__Items__.
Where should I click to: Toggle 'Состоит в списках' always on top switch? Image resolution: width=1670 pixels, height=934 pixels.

...

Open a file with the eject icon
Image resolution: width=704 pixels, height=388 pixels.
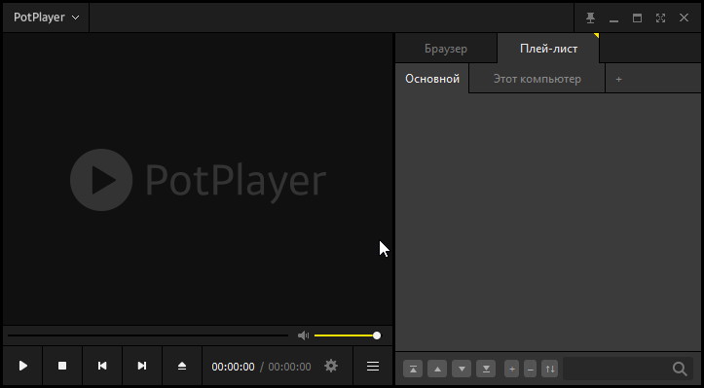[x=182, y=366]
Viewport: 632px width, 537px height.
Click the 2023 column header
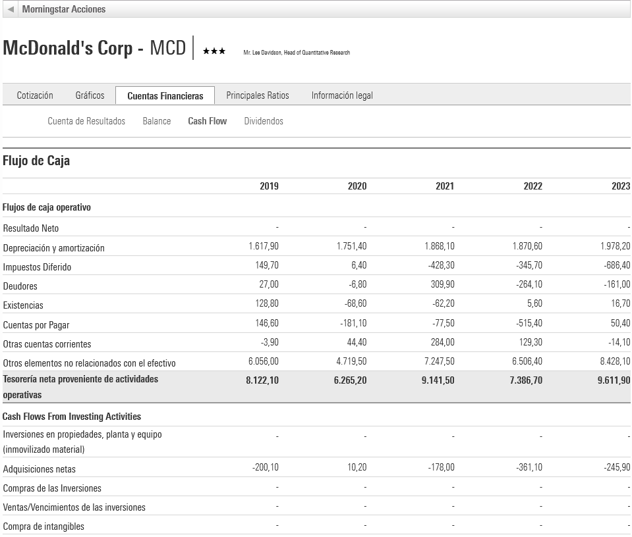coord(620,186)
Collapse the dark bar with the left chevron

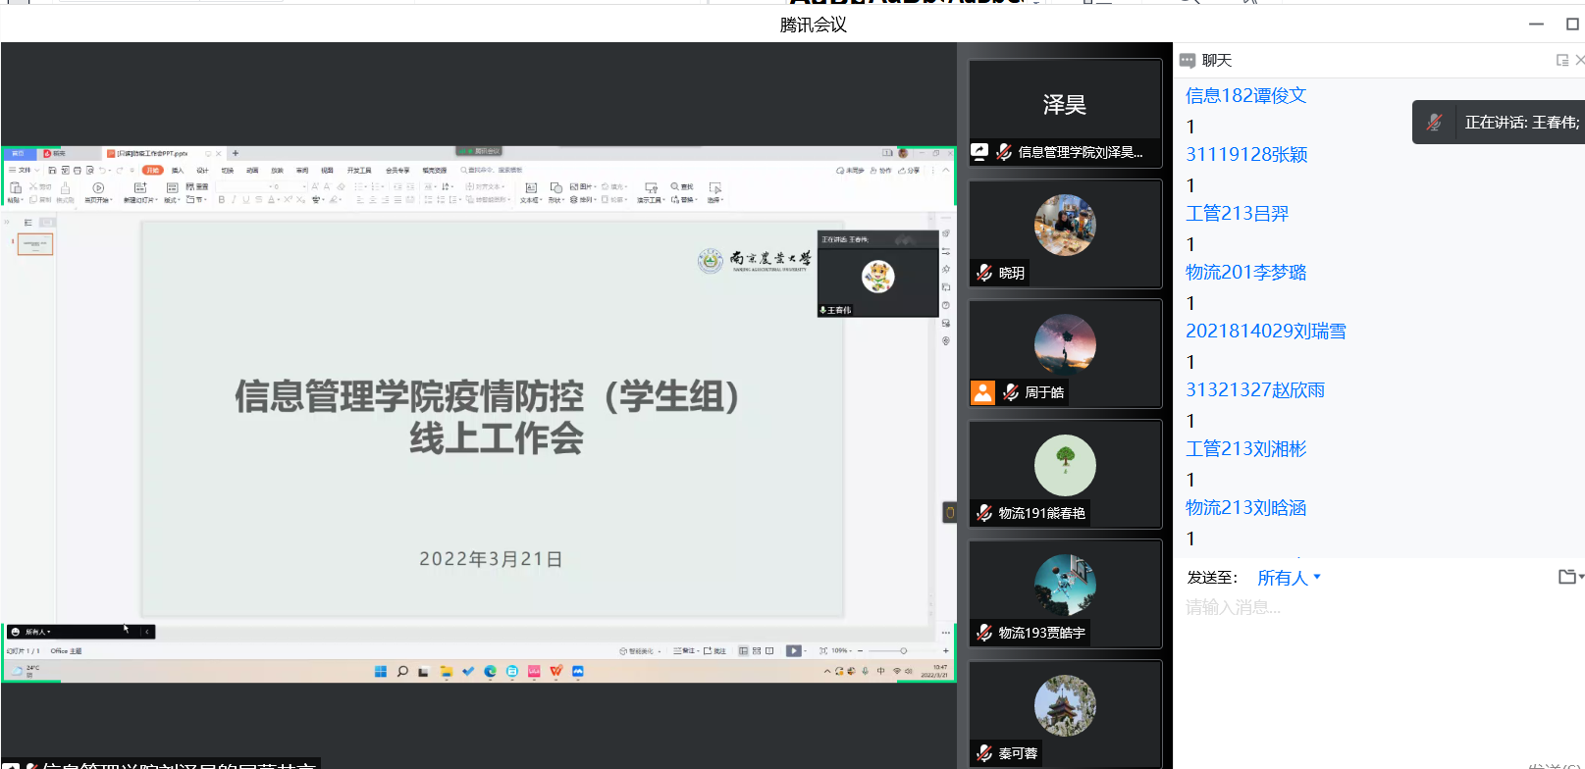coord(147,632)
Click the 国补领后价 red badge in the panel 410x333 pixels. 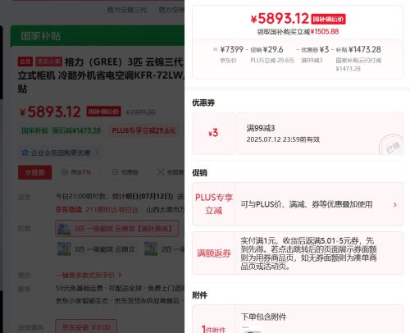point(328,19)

__Task brief__.
From the records above, select every line that contains the word "resolution" and copy each one in full.

__Output for this task__.
Where should I click to: Toggle 'Состоит в списках' always on top switch? Image resolution: width=1670 pixels, height=934 pixels.
Image resolution: width=704 pixels, height=388 pixels.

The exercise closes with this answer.